The pOPINS-ZVRdRP construct cannot be distributed due to intellectual property restrictions on the vector. We are currently working on re-cloning the sequence into an open access vector, to be available for Addgene orders later.
Abstract
This protocol details the co-expression and purification of Zika NS5 NS5 RNA-dependent RNA polymerase bearing a N-terminal His-SUMO tag at small scale (<6L).
Attachments
Guidelines
- Construct / plasmid resource-name: Zika NS5 NS5 RNA-dependent RNA polymerase bearing a N-terminal His-SUMO tag.
Materials
Plasmid details:
- Vector: pOPINS-DLS
- Cell line: E. coli SixPack strain
- Tags and additions: N-terminal His-SUMO tag
- Construct protein sequence: MGSSHHHHHHGSDSEVNQEAKPEVKPEVKPETHINLKVSDGSSEIFFKIKKTTPLRRLMEAFAKRQGKEMDSLRFLYDGIRIQADQTPEDLDMEDNDIIEAHREQIGGYHGSYEAPTQGSASSLVNGVVRLLSKPWDVVTGVTGIAMTDTTPYGQQRVFKEKVDTRVPDPQEGTRQVMNIVSSWLWKELGKRKRPRVCTKEEFINKVRSNAALGAIFEEEKEWKTAVEAVNDPRFWALVDREREHHLRGECHSCVYNMMGKREKKQGEFGKAKGSRAIWYMWLGARFLEFEALGFLNEDHWMGRENSGGGVEGLGLQRLGYILEEMNRAPGGKMYADDTAGWDTRISKFDLENEALITNQMEEGHRTLALAVIKYTYQNKVVKVLRPAEGGKTVMDIISRQDQRGSGQVVTYALNTFTNLVVQLIRNMEAEEVLEMQDLWLLRKPEKVTRWLQSNGWDRLKRMAVSGDDCVVKPIDDRFAHALRFLNDMGKVRKDTQEWKPSTGWSNWEEVPFCSHHFNKLYLKDGRSIVVPCRHQDELIGRARVSPGAGWSIRETACLAKSYAQMWQLLYFHRRDLRLMANAICSAVPVDWVPTGRTTWSIHGKGEWMTTEDMLMVWNRVWIEENDHMEDKTPVTKWTDIPYLGKREDLWCGSLIGHRPRTTWAENIKDTVNMVRRIIGDEEKYMDYLSTQVRYLGEEGSTPGVL
Expression
AIM-TB: TB autoinduction media (Formedium AIMTB0210, ordered without added glucose and lactose)

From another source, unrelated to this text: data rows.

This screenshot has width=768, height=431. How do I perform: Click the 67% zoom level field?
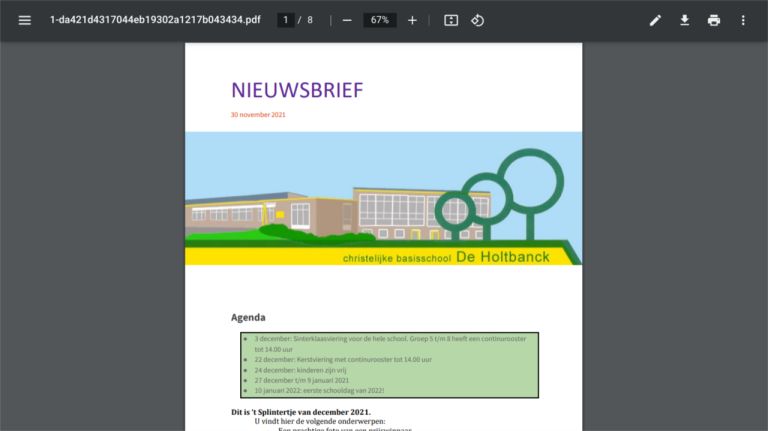(379, 20)
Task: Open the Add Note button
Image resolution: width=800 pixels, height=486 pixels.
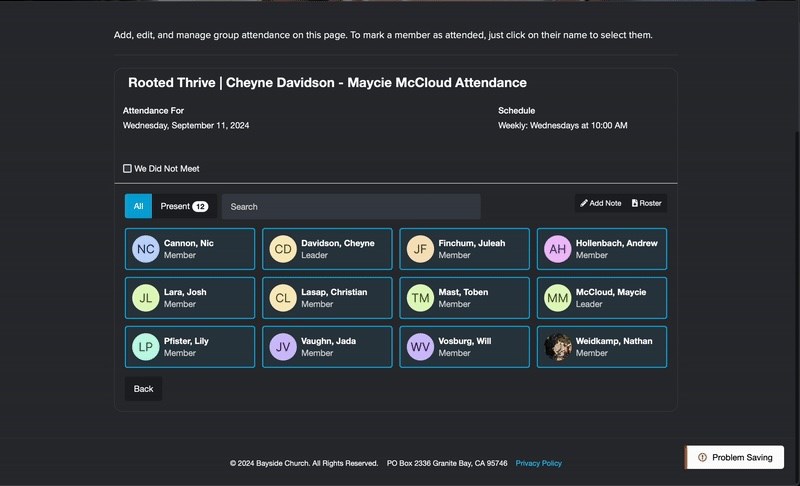Action: (x=601, y=203)
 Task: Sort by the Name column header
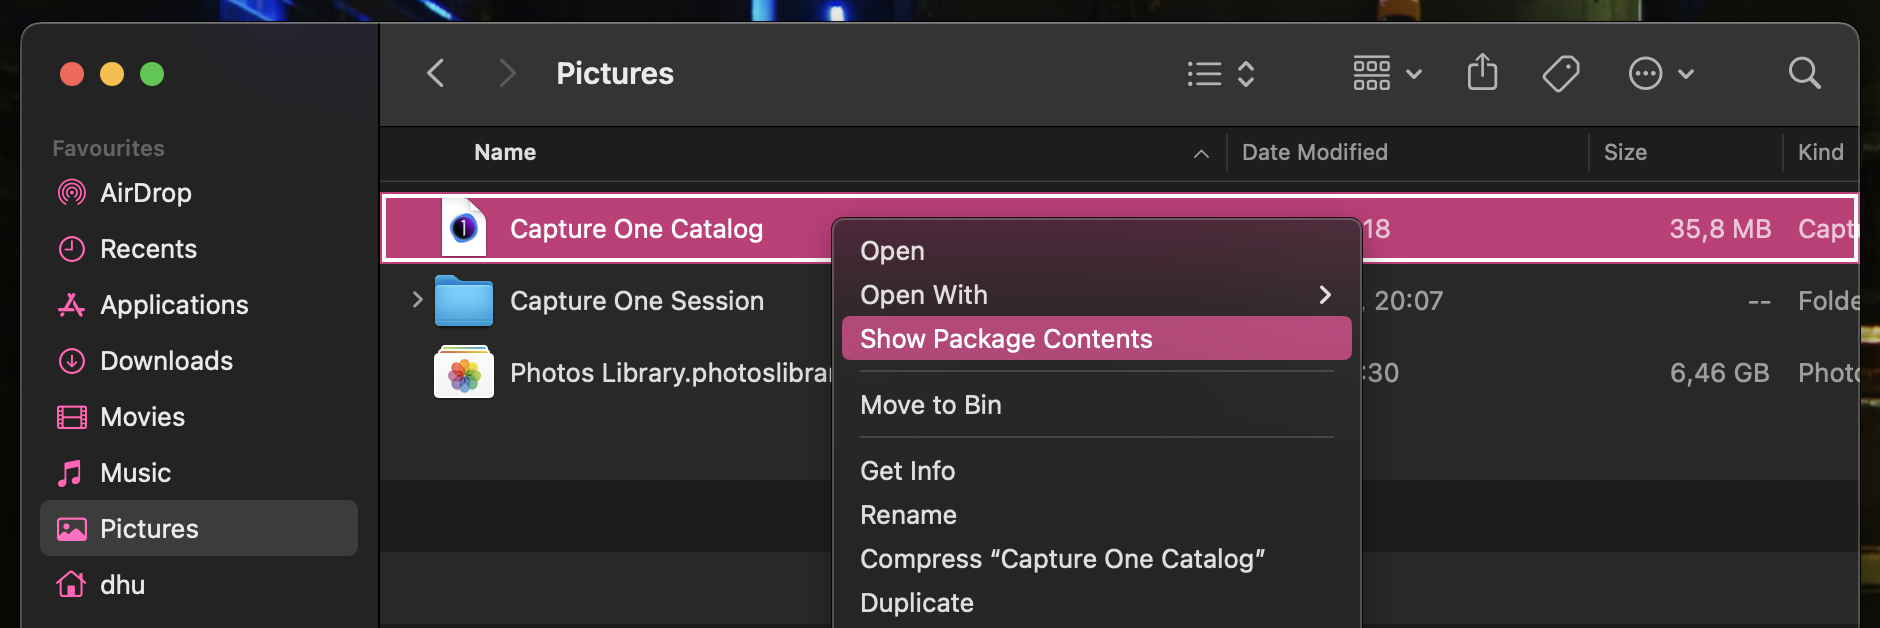(505, 152)
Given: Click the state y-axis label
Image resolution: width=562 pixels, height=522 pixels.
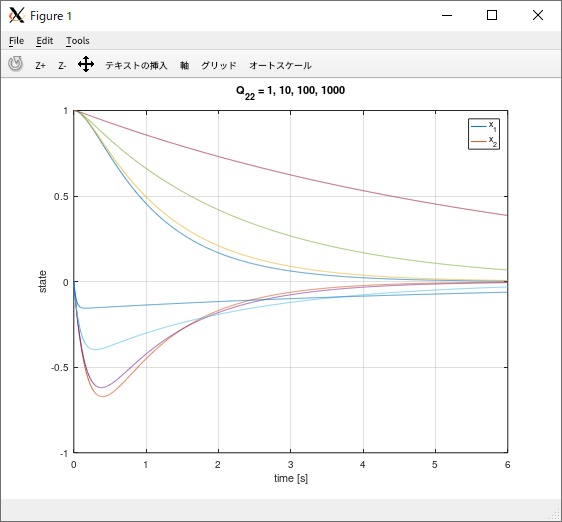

After autoclaving, add 20mL of 50x AIM mix (400mL glycerol, 100g lactose, 25g glucose in 1L of ddH2O, filter sterilised) per L of media
Purification
Chicken hen egg white lysozyme
Benzonase
Imidazole
Ni Sepharose 6 FF resin
Gravity flow column, 2.5cm diameter
Centrifugal concentrators, 30kDa MWCO
On an FPLC system:
Cytiva HiLoad 16/600 Superdex 200 pg
5mL sample loop
SDS-PAGE sample buffer, gel, and gel tank
Lysis buffer:
| A | B | |
| Hepes (pH 7.5) | 50 mM | |
| NaCl | 500 mM | |
| Glycerol | 5% | |
| TCEP | 1 mM | |
| Lysozyme | 0.5 mg/mL | |
| Benzonase | 0.05 mg/mL |
Prepare 100L per 1L E.coli expression
Base buffer:
| A | B | |
| Hepes (pH 7.4) | 50 mM | |
| NaCl | 50 mM | |
| Glycerol | 5% | |
| TCEP | 1 mM |
Prepare 2L per 6L E.coli expression. Used to prepare the following buffers
Binding buffer: base buffer + 20mM imidazole
Wash buffer: base buffer + 30mM imidazole
Elution buffer: base buffer, add 300mM imidazole
Gel filtration buffer: base buffe
SDS-PAGE gel: NuPage 4-12%, Bis-Tris protein gel, 27 well.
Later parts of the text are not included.